**Quoted passage**

-------

Combining different organisational types is hard. Adhocracy is an uncomfortable bedfellow for more staid hierarchical forms. Yet some large companies have managed the feat: the authors single out Amazon, WPP, Air Liquide and Lloyds Bank as examples of firms that have successfully cultivated action alongside thought, exploration as well as exploitation, experiment as well as rigorous execution. As the name suggests, adhocracy is more about adopting a new mind set rather than ticking boxes. Projects, ‘skunk works’ – experimental laboratories within a company that operate independently of a main research division – and internal start-ups are well-known examples.
Pay more attention to purpose and intuition and less to rules and regulations
But that doesn’t preclude more ambitious initiatives. Birkinshaw points to ING bank’s radical fast/forward rejigging of its Amsterdam headquarters. Inspired in part by a visit to Spotify, the bank has put its 3500 HQ staff into small ‘squads’, typically of nine people and concentrating on specific user needs, each with freedom to shape its own working methods and physical space.
Adhocracy, based on opportunity, decisive action and commitment, is a management as well as an organisational model. As such, as Birkinshaw acknowledges, it is a challenge to today’s approach to running organisations – an approach based upon finance, engineering and algorithms.
The opposite of managing by the numbers, it requires of leaders that they are present at the heart of the action rather than lurking apart in offices. They need to learn directly from customers and the front line rather than from reports and spreadsheets. They must pay more attention to purpose and intuition and less to rules and regulations. For individual employees and middle managers, it promises – and demands – something more like a ride on a roller coaster than a daily commute from Surrey on the 7.25. The authors end their book with a plea for spontaneity. Adhocracy favours the open, the natural, the uninhibited – the reverse of the structured, sterile and anxiety-ridden approach that characterises decision-making in many large companies.

-------

**Given information**

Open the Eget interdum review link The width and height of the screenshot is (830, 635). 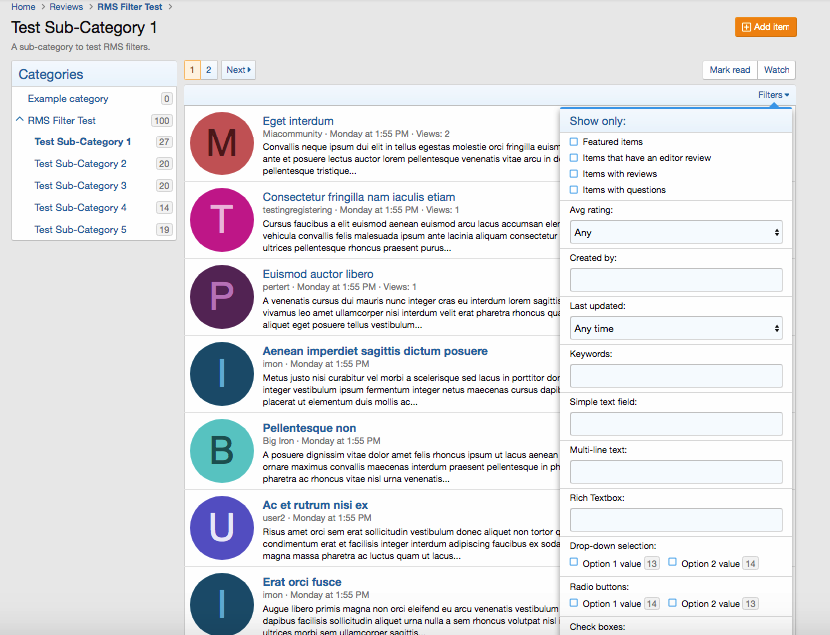tap(298, 121)
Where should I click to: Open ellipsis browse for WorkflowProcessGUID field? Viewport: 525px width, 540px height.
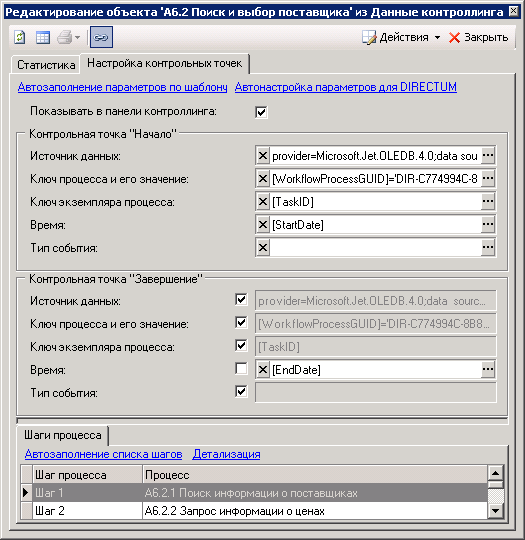tap(488, 178)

-------

**What is needed**
Decide whether each statement agrees with the passage on adhocracy, answering yes or no and quoting the words of the passage that settle it: (a) ING bank's squads usually consist of nine people; (b) adhocracy asks leaders to learn chiefly from reports and spreadsheets; (c) the authors close their book with a plea for careful planning. The listing has no connection to the passage on adhocracy.

**Answer to the problem**
(a) Yes: "typically of nine people"
(b) No: "They need to learn directly from customers and the front line rather than from reports and spreadsheets."
(c) No: "The authors end their book with a plea for spontaneity."